> [PROBLEM REQUIREMENTS]
Copy the lines verbatim, starting at the line that contains "This screenshot has height=414, width=1024." and ending at the end of the records.

(Source data)
---*---
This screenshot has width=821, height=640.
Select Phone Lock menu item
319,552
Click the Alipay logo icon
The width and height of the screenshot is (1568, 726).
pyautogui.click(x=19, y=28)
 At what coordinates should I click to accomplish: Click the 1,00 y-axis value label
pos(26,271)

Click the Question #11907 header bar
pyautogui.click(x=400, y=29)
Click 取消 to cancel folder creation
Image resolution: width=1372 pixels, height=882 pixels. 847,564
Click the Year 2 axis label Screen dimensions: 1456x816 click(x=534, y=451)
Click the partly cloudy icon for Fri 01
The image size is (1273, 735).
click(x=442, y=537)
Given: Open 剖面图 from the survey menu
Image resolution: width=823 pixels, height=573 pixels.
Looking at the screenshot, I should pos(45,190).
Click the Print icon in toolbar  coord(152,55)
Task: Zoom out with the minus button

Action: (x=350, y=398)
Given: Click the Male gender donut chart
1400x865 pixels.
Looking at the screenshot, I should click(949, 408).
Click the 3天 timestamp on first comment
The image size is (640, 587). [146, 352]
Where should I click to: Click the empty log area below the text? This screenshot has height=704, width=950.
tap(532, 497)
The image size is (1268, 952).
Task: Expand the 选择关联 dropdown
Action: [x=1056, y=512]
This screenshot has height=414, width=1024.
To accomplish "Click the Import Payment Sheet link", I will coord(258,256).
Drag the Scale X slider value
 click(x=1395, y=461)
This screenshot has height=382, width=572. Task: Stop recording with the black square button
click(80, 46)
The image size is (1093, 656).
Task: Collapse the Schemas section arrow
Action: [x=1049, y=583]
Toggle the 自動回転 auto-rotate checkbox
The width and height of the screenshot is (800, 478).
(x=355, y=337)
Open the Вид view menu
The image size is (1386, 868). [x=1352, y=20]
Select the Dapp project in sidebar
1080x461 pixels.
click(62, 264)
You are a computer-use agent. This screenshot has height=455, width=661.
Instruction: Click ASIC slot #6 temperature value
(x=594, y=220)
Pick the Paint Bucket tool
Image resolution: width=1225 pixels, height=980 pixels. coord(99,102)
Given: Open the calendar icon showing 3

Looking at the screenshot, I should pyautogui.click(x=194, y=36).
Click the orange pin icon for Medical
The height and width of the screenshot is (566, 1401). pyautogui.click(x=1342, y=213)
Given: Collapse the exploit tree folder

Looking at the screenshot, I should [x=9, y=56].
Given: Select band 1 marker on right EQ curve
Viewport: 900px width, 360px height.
---*---
> [FULL OUTPUT]
This screenshot has height=414, width=1024.
To accomplish "Click the Import Payment Sheet link", I will coord(258,256).
Drag the Scale X slider value
 click(x=1395, y=461)
This screenshot has height=382, width=572. Task: Stop recording with the black square button
click(80, 46)
The image size is (1093, 656).
Task: Collapse the Schemas section arrow
Action: [x=1049, y=583]
Toggle the 自動回転 auto-rotate checkbox
The width and height of the screenshot is (800, 478).
(x=355, y=337)
Open the Вид view menu
The image size is (1386, 868). [x=1352, y=20]
Select the Dapp project in sidebar
1080x461 pixels.
click(62, 264)
You are a computer-use agent. This screenshot has height=455, width=661.
Instruction: Click ASIC slot #6 temperature value
(x=594, y=220)
Pick the Paint Bucket tool
Image resolution: width=1225 pixels, height=980 pixels. coord(99,102)
Given: Open the calendar icon showing 3

Looking at the screenshot, I should pyautogui.click(x=194, y=36).
Click the orange pin icon for Medical
The height and width of the screenshot is (566, 1401). pyautogui.click(x=1342, y=213)
Given: Collapse the exploit tree folder

Looking at the screenshot, I should [x=9, y=56].
Given: Select band 1 marker on right EQ curve
Viewport: 900px width, 360px height.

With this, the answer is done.